*Problem details*
Wherever a line of the listing holds the string "screenshot", copy that line.

*Given information*
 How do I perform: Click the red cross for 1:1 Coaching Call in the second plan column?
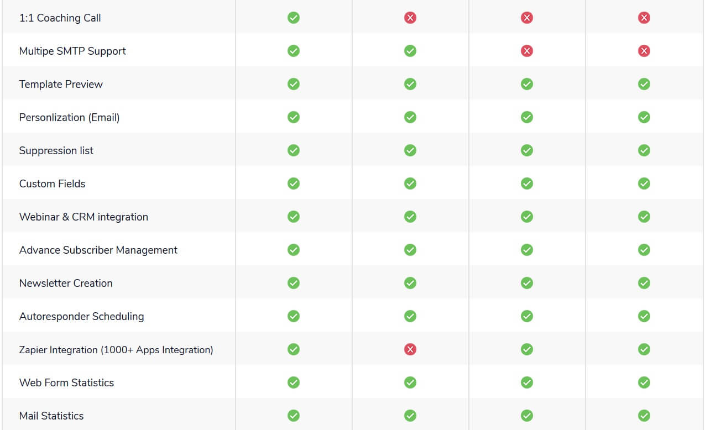410,18
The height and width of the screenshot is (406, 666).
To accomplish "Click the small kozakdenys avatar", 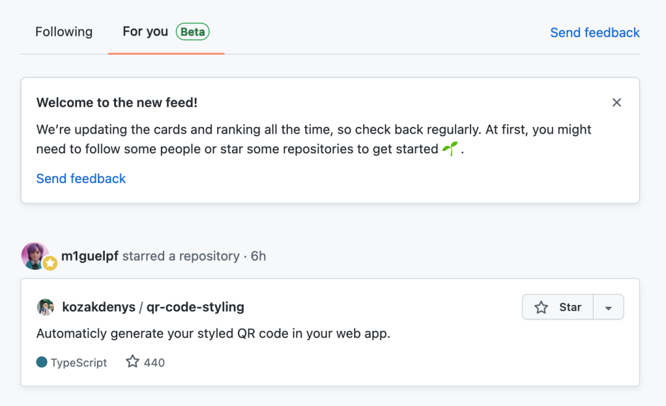I will pyautogui.click(x=46, y=307).
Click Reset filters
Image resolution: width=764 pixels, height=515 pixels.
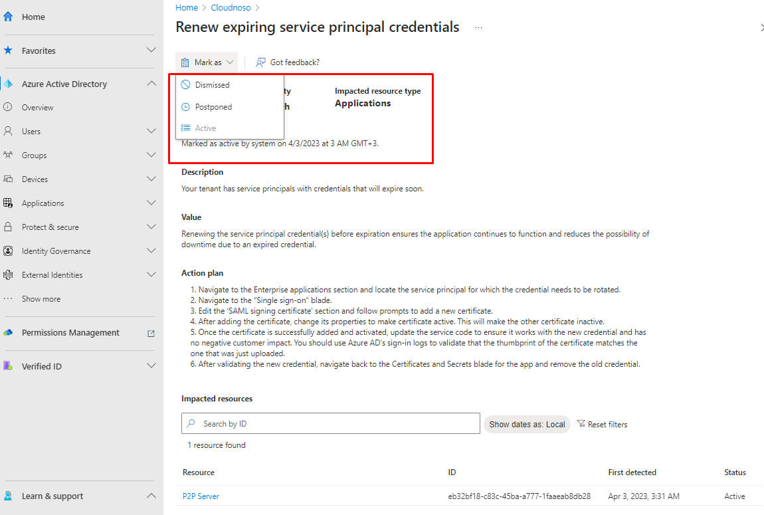(602, 424)
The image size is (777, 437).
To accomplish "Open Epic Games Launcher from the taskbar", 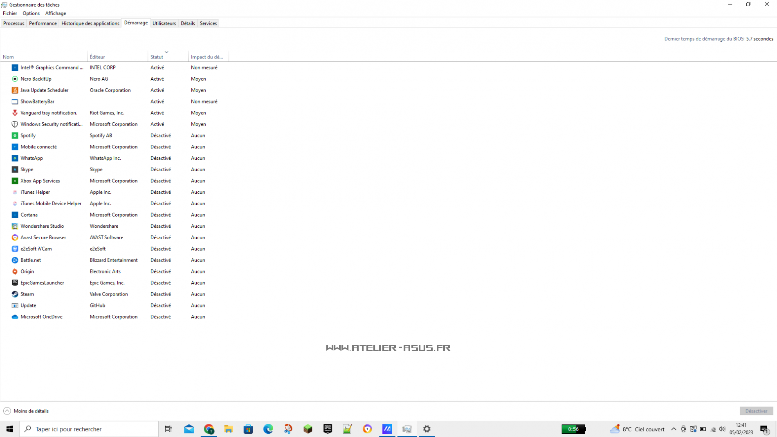I will (x=328, y=429).
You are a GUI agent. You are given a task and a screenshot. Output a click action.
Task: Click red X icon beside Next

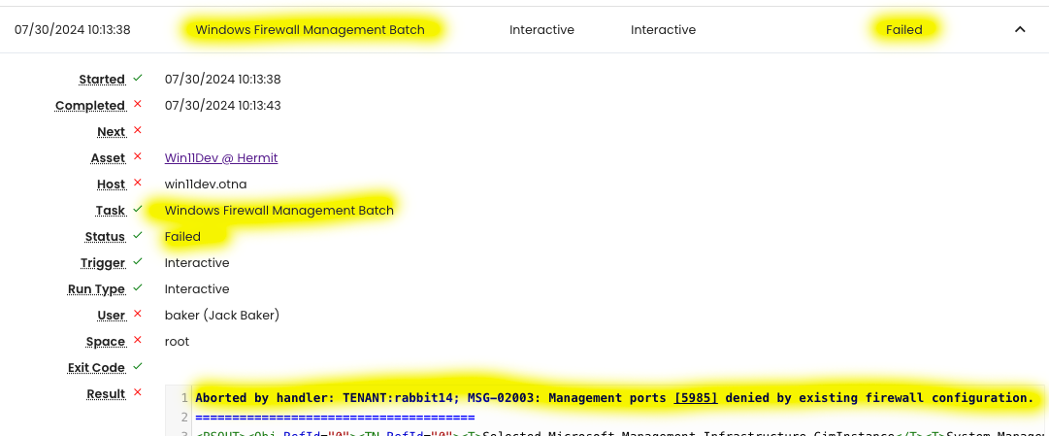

*Task response*
The height and width of the screenshot is (406, 666).
You are a GUI agent. You are given a task and a screenshot. Output a click action.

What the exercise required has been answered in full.